WHAT IS NEEDED:
Which lines of the entries contain the string "Given"? Please find them and copy them.
++++ PROVIDED MATERIAL ++++
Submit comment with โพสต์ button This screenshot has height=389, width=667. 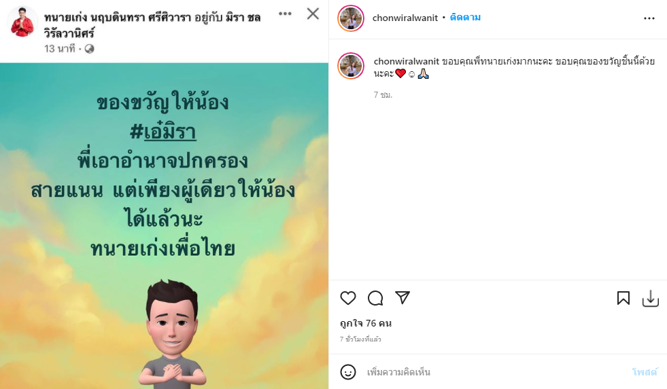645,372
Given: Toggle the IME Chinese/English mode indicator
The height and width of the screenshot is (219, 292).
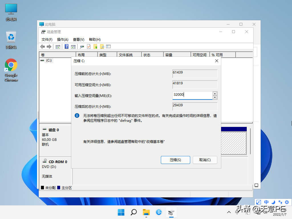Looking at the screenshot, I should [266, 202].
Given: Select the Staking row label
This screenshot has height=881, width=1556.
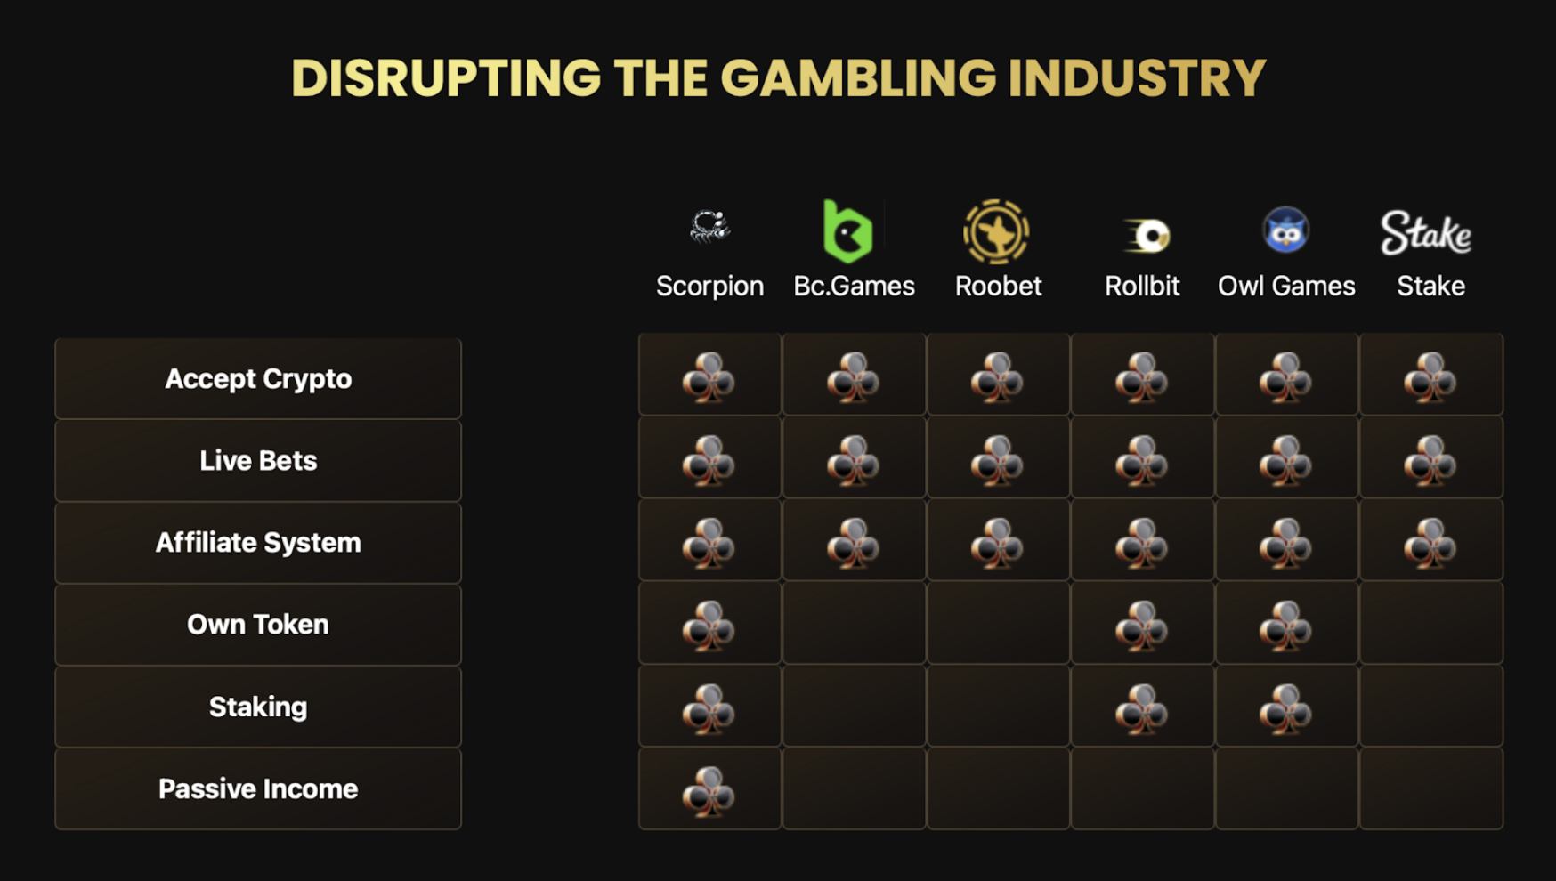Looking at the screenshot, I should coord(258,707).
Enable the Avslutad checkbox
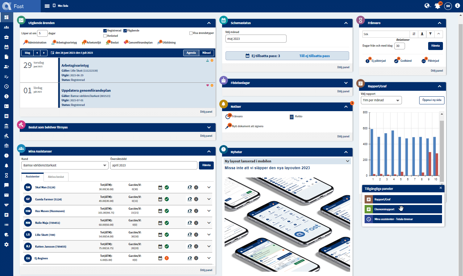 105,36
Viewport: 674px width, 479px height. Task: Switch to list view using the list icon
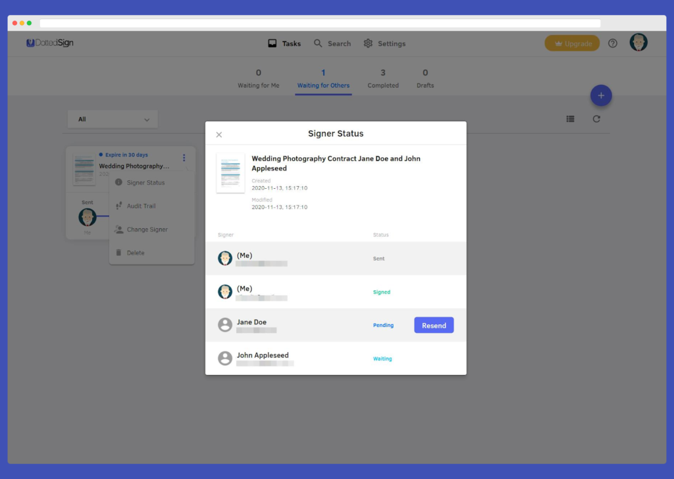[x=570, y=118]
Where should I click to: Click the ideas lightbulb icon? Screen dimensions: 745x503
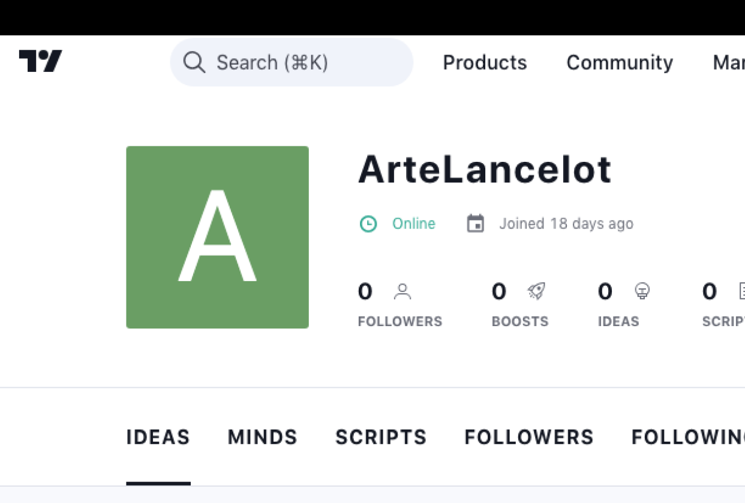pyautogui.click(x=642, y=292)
++++
YOUR SOLUTION:
Given: Toggle the IME Chinese/English mode indicator
Given: Select the Staking row label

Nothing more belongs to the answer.